*TASK STATEMENT:* Return all of the data below verbatim and exclude every picture.

*RAW DATA:*
··········

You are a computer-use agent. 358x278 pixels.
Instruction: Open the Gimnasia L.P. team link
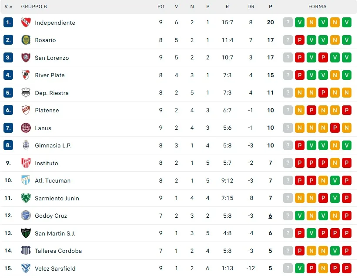(53, 146)
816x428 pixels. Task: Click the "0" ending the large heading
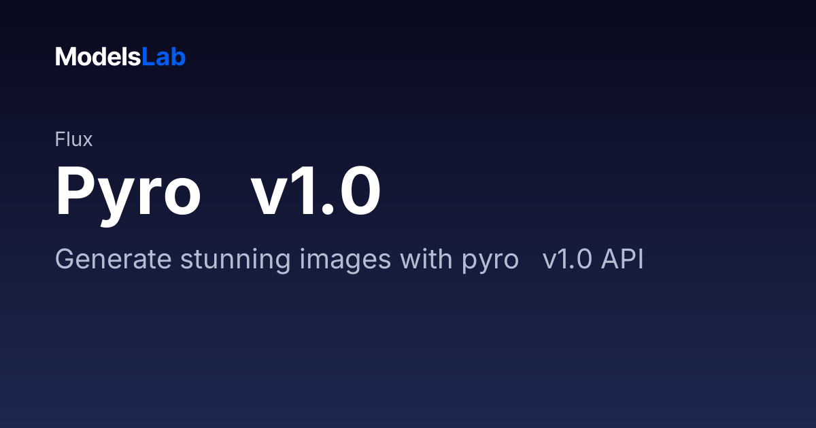click(360, 192)
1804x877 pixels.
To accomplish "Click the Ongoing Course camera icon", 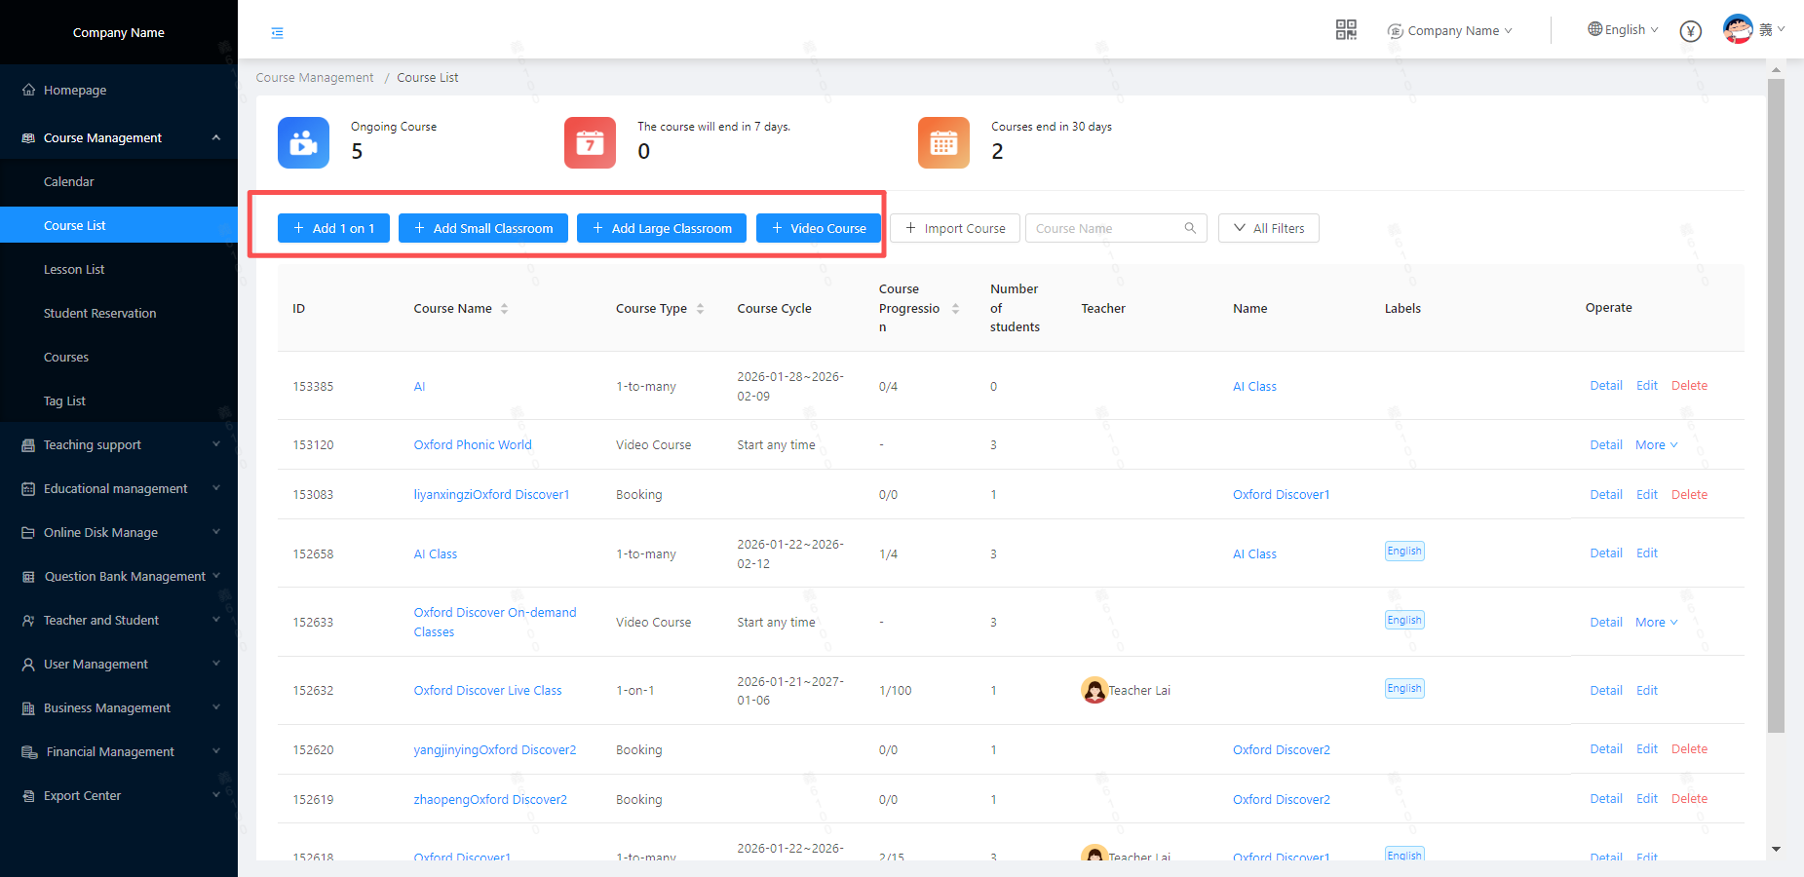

··········

*ANSWER BOX:*
You are a computer-use agent. 358x278 pixels.
Instruction: Open the Gimnasia L.P. team link
(53, 146)
816x428 pixels. Task: Click the "0" ending the large heading
click(360, 192)
1804x877 pixels.
To accomplish "Click the Ongoing Course camera icon", 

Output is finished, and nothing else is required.